[Stored records]:
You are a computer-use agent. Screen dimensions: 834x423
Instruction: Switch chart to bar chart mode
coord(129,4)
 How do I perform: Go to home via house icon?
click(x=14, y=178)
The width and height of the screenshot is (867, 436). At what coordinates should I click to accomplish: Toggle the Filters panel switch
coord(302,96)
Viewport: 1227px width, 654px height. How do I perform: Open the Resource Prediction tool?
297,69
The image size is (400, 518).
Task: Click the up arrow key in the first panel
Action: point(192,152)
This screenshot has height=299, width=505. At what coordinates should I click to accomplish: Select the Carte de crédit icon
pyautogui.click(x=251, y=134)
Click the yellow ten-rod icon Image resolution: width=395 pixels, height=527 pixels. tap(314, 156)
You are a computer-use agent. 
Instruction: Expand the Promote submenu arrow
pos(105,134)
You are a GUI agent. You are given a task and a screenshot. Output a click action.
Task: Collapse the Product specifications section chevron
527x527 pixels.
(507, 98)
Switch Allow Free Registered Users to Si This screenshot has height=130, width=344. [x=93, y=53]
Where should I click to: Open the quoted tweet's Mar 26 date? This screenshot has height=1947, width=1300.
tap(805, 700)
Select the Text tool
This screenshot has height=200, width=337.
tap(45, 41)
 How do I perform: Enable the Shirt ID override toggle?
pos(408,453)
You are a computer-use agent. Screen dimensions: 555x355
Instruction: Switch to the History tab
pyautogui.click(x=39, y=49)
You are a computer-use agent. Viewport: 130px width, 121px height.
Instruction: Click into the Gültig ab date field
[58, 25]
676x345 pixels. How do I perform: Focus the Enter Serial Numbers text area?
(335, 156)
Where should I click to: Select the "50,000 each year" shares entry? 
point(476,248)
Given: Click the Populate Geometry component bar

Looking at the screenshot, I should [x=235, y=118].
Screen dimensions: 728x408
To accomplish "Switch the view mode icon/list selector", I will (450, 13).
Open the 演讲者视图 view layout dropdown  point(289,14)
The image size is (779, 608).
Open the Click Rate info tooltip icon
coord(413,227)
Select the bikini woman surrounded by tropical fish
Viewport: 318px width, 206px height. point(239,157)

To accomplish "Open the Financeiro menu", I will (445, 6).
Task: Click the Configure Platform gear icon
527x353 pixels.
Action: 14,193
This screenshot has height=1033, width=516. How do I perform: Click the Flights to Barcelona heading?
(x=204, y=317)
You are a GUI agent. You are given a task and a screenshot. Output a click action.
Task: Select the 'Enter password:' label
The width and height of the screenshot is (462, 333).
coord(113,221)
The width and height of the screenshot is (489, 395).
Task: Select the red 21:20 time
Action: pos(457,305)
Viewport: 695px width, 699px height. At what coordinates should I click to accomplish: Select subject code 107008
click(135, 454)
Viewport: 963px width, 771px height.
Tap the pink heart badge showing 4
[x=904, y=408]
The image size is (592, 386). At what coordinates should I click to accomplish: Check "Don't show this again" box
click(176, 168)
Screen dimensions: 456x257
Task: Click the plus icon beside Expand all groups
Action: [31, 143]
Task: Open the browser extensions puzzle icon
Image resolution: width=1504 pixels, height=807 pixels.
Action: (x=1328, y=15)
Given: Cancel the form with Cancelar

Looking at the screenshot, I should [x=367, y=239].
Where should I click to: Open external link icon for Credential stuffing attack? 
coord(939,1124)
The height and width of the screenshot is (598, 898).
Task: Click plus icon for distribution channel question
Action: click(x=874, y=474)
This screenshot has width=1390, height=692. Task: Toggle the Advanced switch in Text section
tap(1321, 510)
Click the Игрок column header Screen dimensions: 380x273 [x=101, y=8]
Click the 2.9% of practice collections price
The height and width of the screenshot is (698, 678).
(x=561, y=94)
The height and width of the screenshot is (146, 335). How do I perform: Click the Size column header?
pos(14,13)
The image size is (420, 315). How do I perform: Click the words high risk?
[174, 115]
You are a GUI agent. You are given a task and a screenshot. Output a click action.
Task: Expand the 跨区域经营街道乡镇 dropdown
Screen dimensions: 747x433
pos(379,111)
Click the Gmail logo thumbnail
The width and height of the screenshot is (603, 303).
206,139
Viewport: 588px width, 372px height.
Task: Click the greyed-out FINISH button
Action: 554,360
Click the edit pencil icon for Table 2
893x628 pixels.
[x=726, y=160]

[WHAT YOU NEED TO DO]:
Word for word, write out every record.

[OUTPUT FOR THIS EXERCISE]:
You are a computer-use agent. Screen dimensions: 834x423
Instruction: Switch chart to bar chart mode
coord(129,4)
 How do I perform: Go to home via house icon?
click(x=14, y=178)
The width and height of the screenshot is (867, 436). At what coordinates should I click to accomplish: Toggle the Filters panel switch
coord(302,96)
Viewport: 1227px width, 654px height. How do I perform: Open the Resource Prediction tool?
297,69
The image size is (400, 518).
Task: Click the up arrow key in the first panel
Action: point(192,152)
This screenshot has height=299, width=505. At what coordinates should I click to accomplish: Select the Carte de crédit icon
pyautogui.click(x=251, y=134)
Click the yellow ten-rod icon Image resolution: width=395 pixels, height=527 pixels. tap(314, 156)
You are a computer-use agent. 
Instruction: Expand the Promote submenu arrow
pos(105,134)
You are a GUI agent. You are given a task and a screenshot. Output a click action.
Task: Collapse the Product specifications section chevron
527x527 pixels.
(507, 98)
Switch Allow Free Registered Users to Si This screenshot has height=130, width=344. [x=93, y=53]
Where should I click to: Open the quoted tweet's Mar 26 date? This screenshot has height=1947, width=1300.
tap(805, 700)
Select the Text tool
This screenshot has height=200, width=337.
tap(45, 41)
 How do I perform: Enable the Shirt ID override toggle?
pos(408,453)
You are a computer-use agent. Screen dimensions: 555x355
Instruction: Switch to the History tab
pyautogui.click(x=39, y=49)
You are a computer-use agent. Viewport: 130px width, 121px height.
Instruction: Click into the Gültig ab date field
[58, 25]
676x345 pixels. How do I perform: Focus the Enter Serial Numbers text area?
(335, 156)
Where should I click to: Select the "50,000 each year" shares entry? 
point(476,248)
Given: Click the Populate Geometry component bar

Looking at the screenshot, I should [x=235, y=118].
Screen dimensions: 728x408
To accomplish "Switch the view mode icon/list selector", I will (450, 13).
Open the 演讲者视图 view layout dropdown  point(289,14)
The image size is (779, 608).
Open the Click Rate info tooltip icon
coord(413,227)
Select the bikini woman surrounded by tropical fish
Viewport: 318px width, 206px height. point(239,157)

To accomplish "Open the Financeiro menu", I will (445, 6).
Task: Click the Configure Platform gear icon
527x353 pixels.
Action: 14,193
This screenshot has height=1033, width=516. How do I perform: Click the Flights to Barcelona heading?
(x=204, y=317)
You are a GUI agent. You are given a task and a screenshot. Output a click action.
Task: Select the 'Enter password:' label
The width and height of the screenshot is (462, 333).
coord(113,221)
The width and height of the screenshot is (489, 395).
Task: Select the red 21:20 time
Action: pos(457,305)
Viewport: 695px width, 699px height. At what coordinates should I click to accomplish: Select subject code 107008
click(135, 454)
Viewport: 963px width, 771px height.
Tap the pink heart badge showing 4
[x=904, y=408]
The image size is (592, 386). At what coordinates should I click to accomplish: Check "Don't show this again" box
click(176, 168)
Screen dimensions: 456x257
Task: Click the plus icon beside Expand all groups
Action: [31, 143]
Task: Open the browser extensions puzzle icon
Image resolution: width=1504 pixels, height=807 pixels.
Action: (x=1328, y=15)
Given: Cancel the form with Cancelar

Looking at the screenshot, I should [x=367, y=239].
Where should I click to: Open external link icon for Credential stuffing attack? 
coord(939,1124)
The height and width of the screenshot is (598, 898).
Task: Click plus icon for distribution channel question
Action: click(x=874, y=474)
This screenshot has width=1390, height=692. Task: Toggle the Advanced switch in Text section
tap(1321, 510)
Click the Игрок column header Screen dimensions: 380x273 [x=101, y=8]
Click the 2.9% of practice collections price
The height and width of the screenshot is (698, 678).
(x=561, y=94)
The height and width of the screenshot is (146, 335). How do I perform: Click the Size column header?
pos(14,13)
The image size is (420, 315). How do I perform: Click the words high risk?
[174, 115]
You are a GUI agent. You are given a task and a screenshot. Output a click action.
Task: Expand the 跨区域经营街道乡镇 dropdown
Screen dimensions: 747x433
pos(379,111)
Click the Gmail logo thumbnail
The width and height of the screenshot is (603, 303).
206,139
Viewport: 588px width, 372px height.
Task: Click the greyed-out FINISH button
Action: 554,360
Click the edit pencil icon for Table 2
893x628 pixels.
[x=726, y=160]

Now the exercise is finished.